Paperless vs Paper Light

The discussion around paperless vis paper light seems to have gone away since the pandemic, however there are initiatives that will certainly prove to support this key aspect of the digital transformation journey.

The move to become paper light is pushing forward for many health organisations across the UK which is very encouraging seeing that there are issues with being a paper heavy organisation bringing its own risks and issues to any department within the healthcare sector.

Becoming paperless is another challenge which will, for most, not be possible in the short term. This said, there are initiatives taking place in digital documentation such as the national framework for nursing documentation which looks to create a core set of nursing documentation.

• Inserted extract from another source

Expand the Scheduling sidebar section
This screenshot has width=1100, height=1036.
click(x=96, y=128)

‘Our ambition places the patient at the centre of care. The key clinical objective is to enable the right information to be accessible to the right person at the right time, to make it easy for nurses and other healthcare professionals to make informed decisions and deliver timely and safe care.’ (Helen Balsdon Nov 2021)

Whenever an incident in relation to data management occurs within a Trust that requires intervention it seems that decisions are made to introduce yet another checklist. This becomes onerous on a senior sister/charge nurse to complete on a regular basis during a shift. This reactive process does not solve the issue in hand it just adds to the workload of a workforce who are already stretched.

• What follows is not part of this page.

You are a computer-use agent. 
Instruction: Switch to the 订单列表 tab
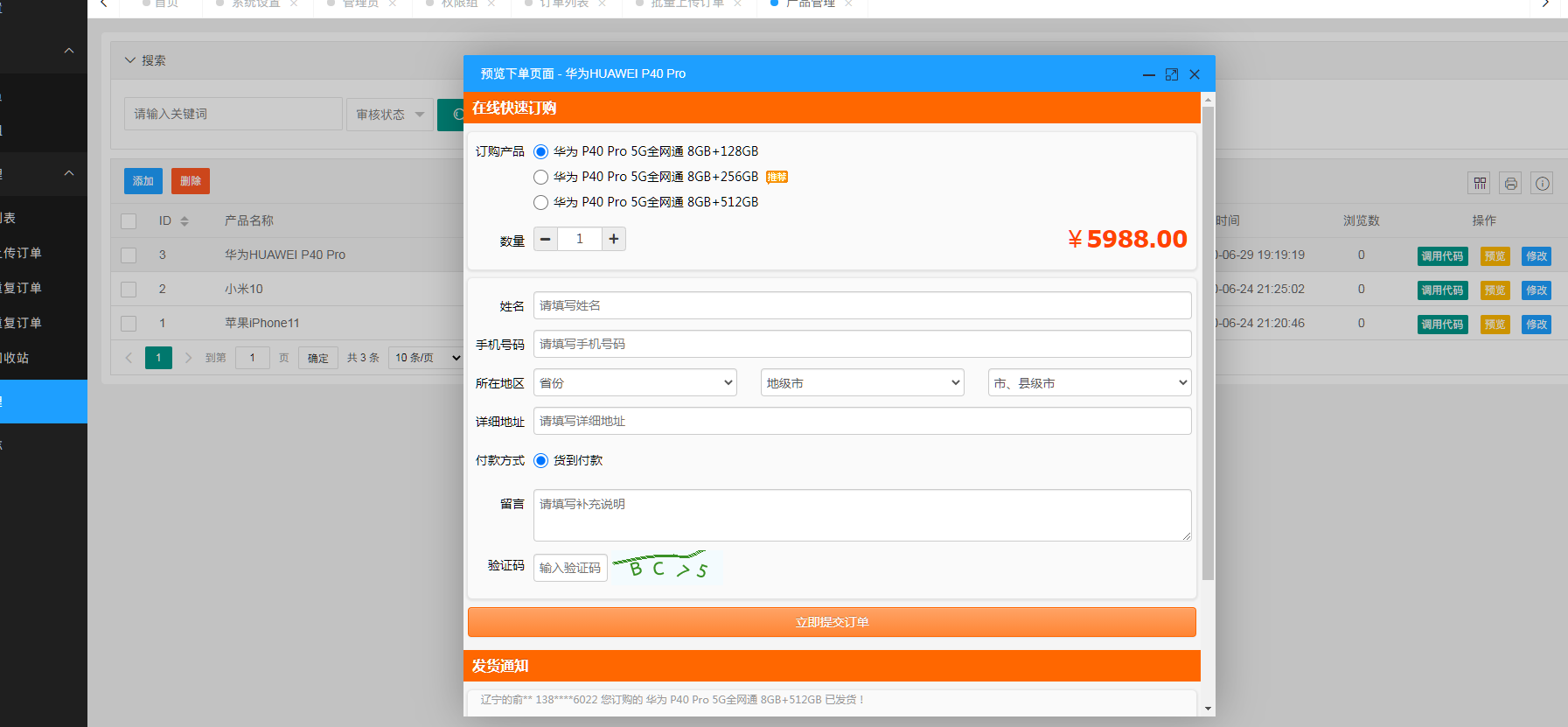[564, 4]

Also, adding to the frustrations shared by those healthcare professionals trying to implement and deliver care pathways that have the patient at the centre.

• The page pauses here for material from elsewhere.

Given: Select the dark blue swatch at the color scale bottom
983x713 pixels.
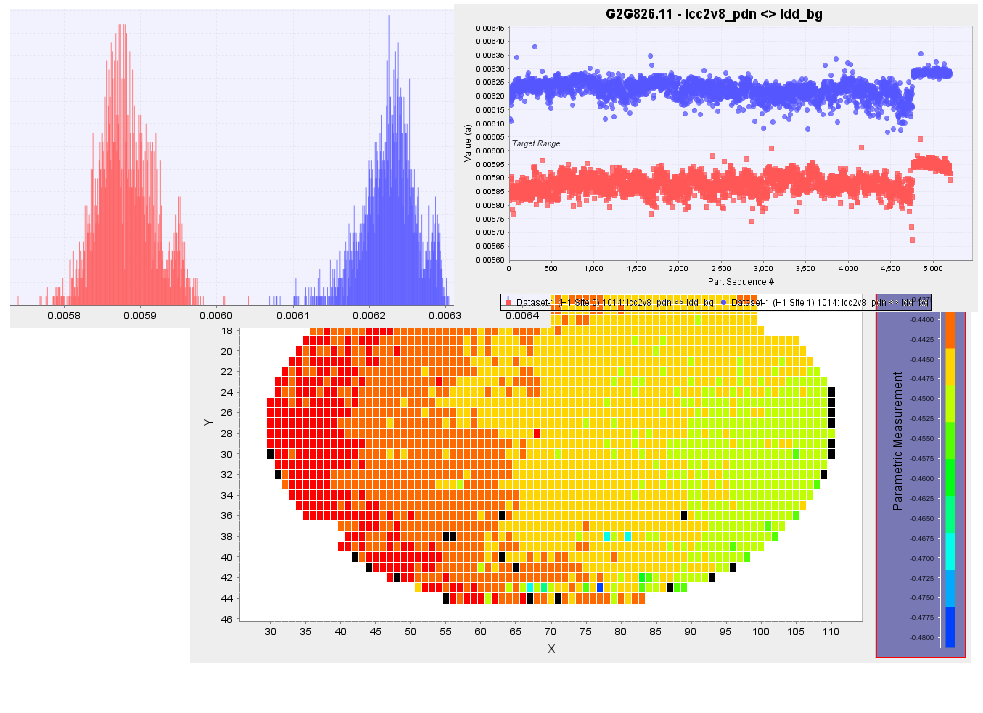Looking at the screenshot, I should tap(950, 626).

The benefits of going paperless are easy to understand; digitised documents mean clinical data can be easily shared across the NHS, giving clinicians access to patient records and care plans wherever they are.
That generates efficiencies and cost savings, as well as enabling higher quality clinical care.

Substantial investment is planned (£8 billion over five years), but the NHS has been hamstrung by the wide range of different IT systems being used by different parts of the service.

Many of these can’t work together, making it difficult for hospitals to share scans with GPs, for example.
The blame for missing the target to create an integrated paperless system of digital patient records – a key principle of the NHS Long Term Plan –  has been blamed on poor planning, a lack of governance and a lack of sufficient investment.

To deliver a paper light system into a health organisation is no mean feat and needs support from the top down to encourage those on the shop floor and give them the confidence to be able to use whatever solution is at their fingertips to do an effective job. The solution needs to be easy to use, read, operate, and manage the information that is being input and output.

Not trying to teach people to suck eggs by saying this, but from experience it seems to be something that digital health suppliers get wrong time and time again!

This is a combination of both internal and external influences on digital health projects which makes it paramount that the right people are used to make the right decisions that ultimately effect a major workforce of clinicians, AHPs, Administrators amongst others.

Paper is not going to leave us any time soon and we need to ask the questions – What do we want to achieve? How do we want to achieve it? What are the benefits of achieving it?

Let’s not look at trying to introduce functionally rich applications that have minimal impact on patient care and its delivery. Let’s try to create a platform that drives patient care and patient safety assisting the clinician in their daily routine. If this is not achieved, then somebody somewhere will introduce more paper.